Common Causes for Knee Injuries
Other procedures such as cartilage transplant need to be performed in two stages, with cartilage biopsy performed first arthroscopically and reimplanted one month later via a second incisional procedure. Common causes for knee injury include stop and start sports such as touch football, netball and martial arts as well as change in direction sports such as soccer, rugby league and rugby union.
Repetitive “Micro” Trauma Knee Injuries
Often, injuries can occur without a memorable single episode of “macro” trauma, but rather from repetitive “micro” trauma experienced during activities such as jogging, pump class and boot camp. Also, as our age improves, the quality of our collagen often does the exact opposite and our meniscal cartilage may begin to develop degenerate tears, and/or the articular cartilage begin to develop splits and unstable flaps. Common signs and symptoms of an injured knee with unstable cartilage (chondral tears and flaps) include swelling, pain, catching, giving way and locking.

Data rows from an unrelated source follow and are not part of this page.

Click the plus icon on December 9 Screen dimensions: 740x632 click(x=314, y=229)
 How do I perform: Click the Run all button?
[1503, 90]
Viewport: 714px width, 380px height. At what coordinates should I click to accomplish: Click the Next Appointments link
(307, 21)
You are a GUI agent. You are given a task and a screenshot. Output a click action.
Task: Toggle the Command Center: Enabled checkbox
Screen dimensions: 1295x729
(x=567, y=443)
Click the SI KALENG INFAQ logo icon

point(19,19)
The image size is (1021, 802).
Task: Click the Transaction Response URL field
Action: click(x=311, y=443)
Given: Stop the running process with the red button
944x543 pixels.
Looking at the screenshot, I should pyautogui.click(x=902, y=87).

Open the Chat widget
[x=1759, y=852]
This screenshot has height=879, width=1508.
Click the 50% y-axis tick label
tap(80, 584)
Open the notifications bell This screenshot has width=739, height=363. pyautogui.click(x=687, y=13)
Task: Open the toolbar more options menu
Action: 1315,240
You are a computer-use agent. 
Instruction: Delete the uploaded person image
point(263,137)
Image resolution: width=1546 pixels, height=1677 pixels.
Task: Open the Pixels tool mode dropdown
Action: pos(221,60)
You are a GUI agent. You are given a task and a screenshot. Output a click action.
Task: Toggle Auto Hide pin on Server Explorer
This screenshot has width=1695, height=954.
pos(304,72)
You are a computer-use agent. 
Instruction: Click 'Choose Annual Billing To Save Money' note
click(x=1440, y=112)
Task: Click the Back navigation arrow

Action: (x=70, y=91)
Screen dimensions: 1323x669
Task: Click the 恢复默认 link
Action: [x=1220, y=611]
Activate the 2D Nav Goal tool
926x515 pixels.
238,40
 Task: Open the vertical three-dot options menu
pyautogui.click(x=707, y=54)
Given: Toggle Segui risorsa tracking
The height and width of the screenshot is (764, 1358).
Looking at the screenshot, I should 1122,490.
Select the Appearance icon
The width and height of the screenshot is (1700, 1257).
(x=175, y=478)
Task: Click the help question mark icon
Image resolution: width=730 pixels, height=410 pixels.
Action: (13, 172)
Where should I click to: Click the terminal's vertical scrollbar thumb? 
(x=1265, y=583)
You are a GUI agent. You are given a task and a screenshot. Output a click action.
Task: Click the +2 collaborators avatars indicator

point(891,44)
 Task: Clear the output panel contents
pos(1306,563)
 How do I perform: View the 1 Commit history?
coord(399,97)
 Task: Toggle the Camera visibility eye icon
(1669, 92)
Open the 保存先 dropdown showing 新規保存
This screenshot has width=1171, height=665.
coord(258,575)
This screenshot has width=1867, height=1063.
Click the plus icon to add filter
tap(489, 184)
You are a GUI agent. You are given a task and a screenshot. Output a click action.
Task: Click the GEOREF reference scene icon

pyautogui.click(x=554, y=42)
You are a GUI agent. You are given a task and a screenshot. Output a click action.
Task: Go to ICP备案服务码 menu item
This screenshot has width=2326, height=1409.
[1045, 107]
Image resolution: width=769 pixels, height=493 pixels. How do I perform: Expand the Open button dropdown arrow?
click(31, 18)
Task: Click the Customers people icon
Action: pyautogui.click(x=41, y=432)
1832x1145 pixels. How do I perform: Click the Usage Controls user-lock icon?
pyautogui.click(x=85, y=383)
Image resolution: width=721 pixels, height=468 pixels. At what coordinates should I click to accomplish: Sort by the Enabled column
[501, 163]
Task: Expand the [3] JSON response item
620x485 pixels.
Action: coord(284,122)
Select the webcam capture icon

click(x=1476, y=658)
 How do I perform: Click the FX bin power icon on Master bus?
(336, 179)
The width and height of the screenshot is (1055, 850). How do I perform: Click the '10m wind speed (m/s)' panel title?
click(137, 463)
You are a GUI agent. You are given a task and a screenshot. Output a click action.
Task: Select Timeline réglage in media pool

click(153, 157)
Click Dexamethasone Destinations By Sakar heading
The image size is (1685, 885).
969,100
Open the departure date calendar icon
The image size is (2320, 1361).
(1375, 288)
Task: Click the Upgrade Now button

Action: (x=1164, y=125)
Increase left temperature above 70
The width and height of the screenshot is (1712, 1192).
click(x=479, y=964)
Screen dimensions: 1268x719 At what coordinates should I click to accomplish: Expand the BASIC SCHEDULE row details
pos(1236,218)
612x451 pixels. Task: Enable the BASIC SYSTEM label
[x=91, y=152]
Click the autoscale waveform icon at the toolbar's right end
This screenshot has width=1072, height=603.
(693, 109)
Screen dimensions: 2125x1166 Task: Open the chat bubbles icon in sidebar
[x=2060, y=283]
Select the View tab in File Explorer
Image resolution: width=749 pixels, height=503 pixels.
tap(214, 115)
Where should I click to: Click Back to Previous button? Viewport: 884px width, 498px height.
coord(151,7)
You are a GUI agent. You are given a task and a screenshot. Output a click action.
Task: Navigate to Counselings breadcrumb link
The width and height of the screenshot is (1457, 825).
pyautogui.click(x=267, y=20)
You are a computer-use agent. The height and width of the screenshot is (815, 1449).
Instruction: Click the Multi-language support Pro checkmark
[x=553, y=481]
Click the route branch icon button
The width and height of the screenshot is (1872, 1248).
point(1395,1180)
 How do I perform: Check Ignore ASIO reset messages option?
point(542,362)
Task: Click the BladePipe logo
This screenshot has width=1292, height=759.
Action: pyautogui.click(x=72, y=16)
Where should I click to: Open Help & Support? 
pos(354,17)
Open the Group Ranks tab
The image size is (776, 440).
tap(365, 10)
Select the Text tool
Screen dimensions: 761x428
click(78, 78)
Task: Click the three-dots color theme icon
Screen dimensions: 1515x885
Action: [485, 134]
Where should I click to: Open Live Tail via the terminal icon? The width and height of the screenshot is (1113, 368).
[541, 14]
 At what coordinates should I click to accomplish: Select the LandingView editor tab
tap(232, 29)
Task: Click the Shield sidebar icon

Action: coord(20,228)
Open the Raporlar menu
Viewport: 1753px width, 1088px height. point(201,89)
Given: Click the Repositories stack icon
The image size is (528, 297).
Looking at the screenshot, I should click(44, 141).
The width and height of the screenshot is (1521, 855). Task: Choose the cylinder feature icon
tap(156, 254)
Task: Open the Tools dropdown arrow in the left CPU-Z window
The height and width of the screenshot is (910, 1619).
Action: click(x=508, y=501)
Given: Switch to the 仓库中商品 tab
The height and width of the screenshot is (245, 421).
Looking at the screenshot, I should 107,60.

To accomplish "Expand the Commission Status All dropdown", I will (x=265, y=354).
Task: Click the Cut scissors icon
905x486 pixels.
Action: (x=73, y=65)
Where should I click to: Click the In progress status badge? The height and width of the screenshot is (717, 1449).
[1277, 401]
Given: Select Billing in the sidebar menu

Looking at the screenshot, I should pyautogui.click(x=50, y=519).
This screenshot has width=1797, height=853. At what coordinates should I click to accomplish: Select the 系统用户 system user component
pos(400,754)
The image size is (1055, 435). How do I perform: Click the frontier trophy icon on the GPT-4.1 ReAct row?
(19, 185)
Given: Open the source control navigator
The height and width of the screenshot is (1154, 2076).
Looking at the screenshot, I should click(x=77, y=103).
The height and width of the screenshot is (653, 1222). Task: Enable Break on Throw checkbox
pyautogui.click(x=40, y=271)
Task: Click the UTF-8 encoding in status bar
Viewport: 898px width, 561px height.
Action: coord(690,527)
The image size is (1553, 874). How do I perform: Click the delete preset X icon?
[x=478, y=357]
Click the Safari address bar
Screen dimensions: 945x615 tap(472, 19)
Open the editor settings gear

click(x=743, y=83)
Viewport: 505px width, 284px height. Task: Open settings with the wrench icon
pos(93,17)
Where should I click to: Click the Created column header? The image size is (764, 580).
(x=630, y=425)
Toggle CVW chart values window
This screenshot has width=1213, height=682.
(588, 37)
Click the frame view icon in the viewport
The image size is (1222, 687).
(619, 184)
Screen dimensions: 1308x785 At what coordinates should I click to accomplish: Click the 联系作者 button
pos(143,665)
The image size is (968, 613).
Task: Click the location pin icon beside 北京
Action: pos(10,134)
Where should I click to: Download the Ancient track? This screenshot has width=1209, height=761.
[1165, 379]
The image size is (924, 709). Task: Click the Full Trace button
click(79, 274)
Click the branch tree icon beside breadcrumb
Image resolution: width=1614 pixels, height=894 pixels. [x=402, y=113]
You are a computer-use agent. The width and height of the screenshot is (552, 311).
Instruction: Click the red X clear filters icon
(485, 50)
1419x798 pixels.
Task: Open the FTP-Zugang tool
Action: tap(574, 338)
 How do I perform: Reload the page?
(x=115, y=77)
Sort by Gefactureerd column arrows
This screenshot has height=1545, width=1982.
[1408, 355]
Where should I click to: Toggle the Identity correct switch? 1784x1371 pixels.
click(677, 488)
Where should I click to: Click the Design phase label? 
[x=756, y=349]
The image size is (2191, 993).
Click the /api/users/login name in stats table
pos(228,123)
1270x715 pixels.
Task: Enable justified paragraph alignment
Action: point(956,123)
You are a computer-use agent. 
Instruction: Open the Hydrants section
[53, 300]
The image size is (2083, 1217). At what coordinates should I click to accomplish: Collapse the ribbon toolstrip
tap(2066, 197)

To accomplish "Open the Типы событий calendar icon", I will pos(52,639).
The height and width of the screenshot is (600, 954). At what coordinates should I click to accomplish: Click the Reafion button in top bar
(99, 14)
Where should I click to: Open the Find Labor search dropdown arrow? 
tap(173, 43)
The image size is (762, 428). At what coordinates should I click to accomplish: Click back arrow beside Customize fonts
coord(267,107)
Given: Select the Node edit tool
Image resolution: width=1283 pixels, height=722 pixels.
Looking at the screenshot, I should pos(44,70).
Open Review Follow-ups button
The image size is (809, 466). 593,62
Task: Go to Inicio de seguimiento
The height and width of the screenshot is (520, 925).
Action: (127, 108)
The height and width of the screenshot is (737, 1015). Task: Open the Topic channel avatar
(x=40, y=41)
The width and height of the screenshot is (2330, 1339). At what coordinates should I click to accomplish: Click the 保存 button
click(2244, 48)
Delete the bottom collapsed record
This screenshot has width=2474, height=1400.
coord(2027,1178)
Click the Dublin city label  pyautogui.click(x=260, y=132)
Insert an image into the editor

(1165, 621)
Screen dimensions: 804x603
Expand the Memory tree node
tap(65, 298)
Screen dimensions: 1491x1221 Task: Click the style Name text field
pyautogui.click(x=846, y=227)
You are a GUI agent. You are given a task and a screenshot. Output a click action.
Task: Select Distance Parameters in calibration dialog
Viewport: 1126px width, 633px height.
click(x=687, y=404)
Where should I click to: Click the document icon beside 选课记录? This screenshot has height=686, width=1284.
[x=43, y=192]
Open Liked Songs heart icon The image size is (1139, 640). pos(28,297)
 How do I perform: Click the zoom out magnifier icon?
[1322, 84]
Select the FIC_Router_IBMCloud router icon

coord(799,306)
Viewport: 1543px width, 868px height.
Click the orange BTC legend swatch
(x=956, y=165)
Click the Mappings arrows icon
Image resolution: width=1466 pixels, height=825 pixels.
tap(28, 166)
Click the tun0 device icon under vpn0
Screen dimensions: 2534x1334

What happens to Knee Cartilage that is not Repaired?
As the cartilage in the knee has a poor blood supply, more often than not, they will not heal of their own accord and will likely persist or deteriorate with time and can damage surrounding structures inside the knee. Thus, if your knee has stopped behaving normally and has pain or swelling, it is time to let your physiotherapist or GP look at your knee, and if it persists, then consideration of an MRI and/or review by an orthopaedic knee surgeon is appropriate.
What to Expect with an Arthroscopy
If an arthroscopy is required, it may be comforting to know that it is a common procedure that is almost always performed as day surgery and that you will most likely be able to walk out of hospital without crutches (unless having a meniscal repair, microfracture or lateral release). This keyhole surgery can be performed with minimum disruption to the surrounding tissue of the knee, allowing for a swift recovery from nothing more than two small incisions which usually heal within a week or two and is able to be coupled with other procedures such as meniscal suture repairs, microfracture, cartilage transplant and possibly stem cell therapy in the future.
Recovering from an Arthroscopy
Patients can usually return to work within a week or so, sometimes within a few days, depending on the individual’s pathology and circumstances and often patients are able to resume more vigorous activities including sports activities within three weeks or so.